But then came the fallout from the special ethics committee report on Courtney Milan and the ruling to censure her, as well as ban her from holding office within RWA. If you’re not part of the romance world, I wrote about this debacle shortly after it occurred, linking to all the relevant parts of the story at the time (The Bodies in the Backyard: Can RWA be Saved?). Since then, multiple major publishers, as well as scads of agents and editors alike have withdrawn their support of RWA, refusing to host events or maintain any support to the upcoming conference this summer.

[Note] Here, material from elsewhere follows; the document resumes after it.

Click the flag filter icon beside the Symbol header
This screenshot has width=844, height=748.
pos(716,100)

Members have resigned in protest; more are not planning to renew their membership when it comes due again. Chapters have dissolved rather than maintain affiliation with the organization as it now stands. President-elect Damon Suede and Executive Director Carol Ritter, as well as the entire Board, have resigned. The RITA awards for this year have been canceled. Several major papers have written articles trying to get to the bottom of this mess, and an independent audit was released siting numerous serious issues with how the whole thing was handled. Although the audit didn’t conclude there was any malicious intent, it did conclude that conflicting rules cobbled together ad hoc contributed to the poor handling of the situation. Several things came out of the audit that were disturbing, to say the least. The pushback from some authors who want to maintain the status quo is even more upsetting. I’m finding out belatedly that the standard which some people want RWA to uphold is romance should exist primarily between cis het white able-bodied Christian couples. Oh, and preferably excluding books written by digital-only, indie authors.

As a cis het white able bodied Christian woman, I believe everyone is deserving of their HEA. I think it’s past time that we acknowledge the publishing industry as a whole has artificially maintained a kind of romance standard that is exclusionary to many marginalized groups.

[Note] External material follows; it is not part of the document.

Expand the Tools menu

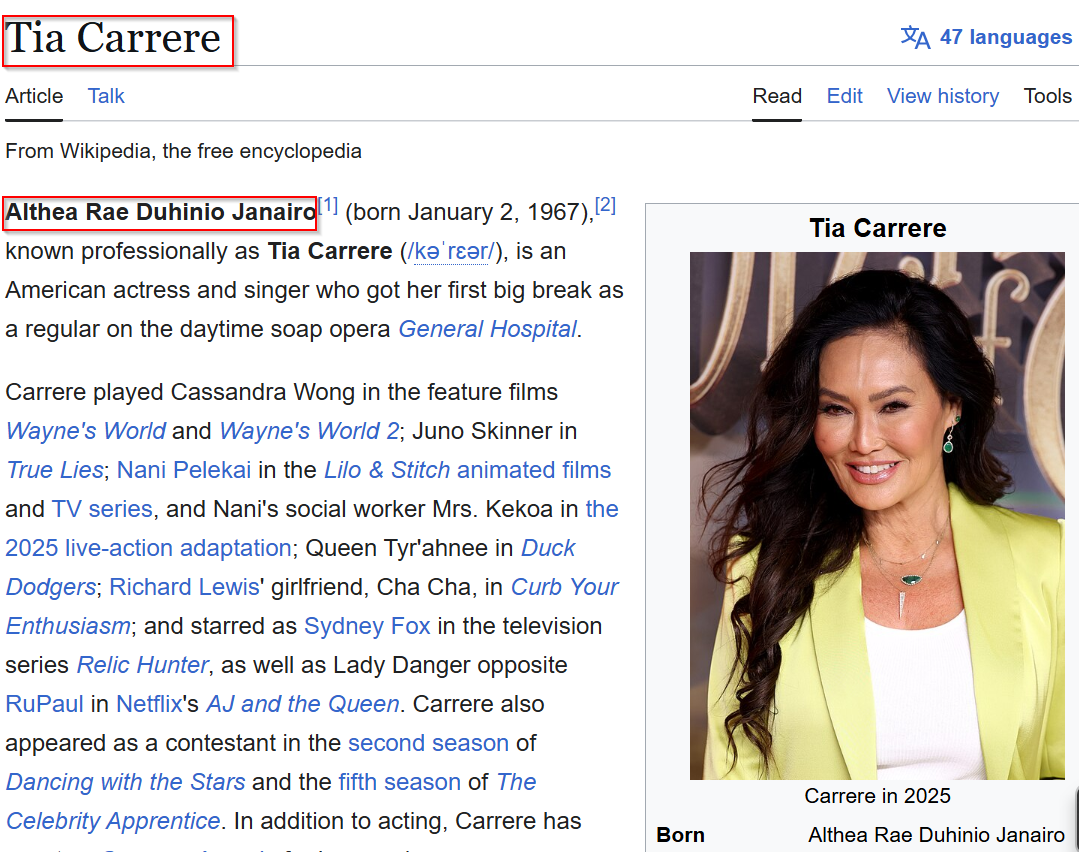pyautogui.click(x=1047, y=96)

Some people are attempting to pick up the pieces in the hopes of salvaging RWA and making it what it should have been all along: a place for all romance authors (and their characters), regardless of race, gender, sexual orientation, or physical and mental status to network about writing, publishing, and marketing. I think they have a nearly impossible task ahead of them, based on what I’ve been reading and hearing.

I canceled my plans to attend this summer’s conference. I have mixed feelings about maintaining membership in RWA. I’d just renewed my membership when all this came down, and I decided to let it ride in the hopes of retaining the right to vote in any upcoming elections. But as time passed and more and more things came to light, I’m no longer certain I want to be a member of RWA. I’m definitely certain I don’t need to be a member–at least not at this juncture in my writing career.

See, one of the extremely valuable things RWA allowed was access to agents and publishers. While it would be lovely to think of snagging a big contract and quitting the day job, that’s not likely to happen to me. It would be akin to winning the lottery: a wonderful, but unrealistic dream. What I really need is more individualized instruction, in a setting where I can ask my newbie questions without being made to feel like an idiot, especially if I’m not as tech-savvy as the rest of the audience. I need to learn what I can do to promote my work on a limited budget, finish, polish and publish my work as an indie author without the Big Dream of a major publishing contract some day. Sure, I can work toward that dream, but I need something more geared to delivering information in a manner in which I can digest it and utilize now. A smaller venue where I can have conversations with fellow authors one night and continue the association the next day without having lost them in the convention crowd.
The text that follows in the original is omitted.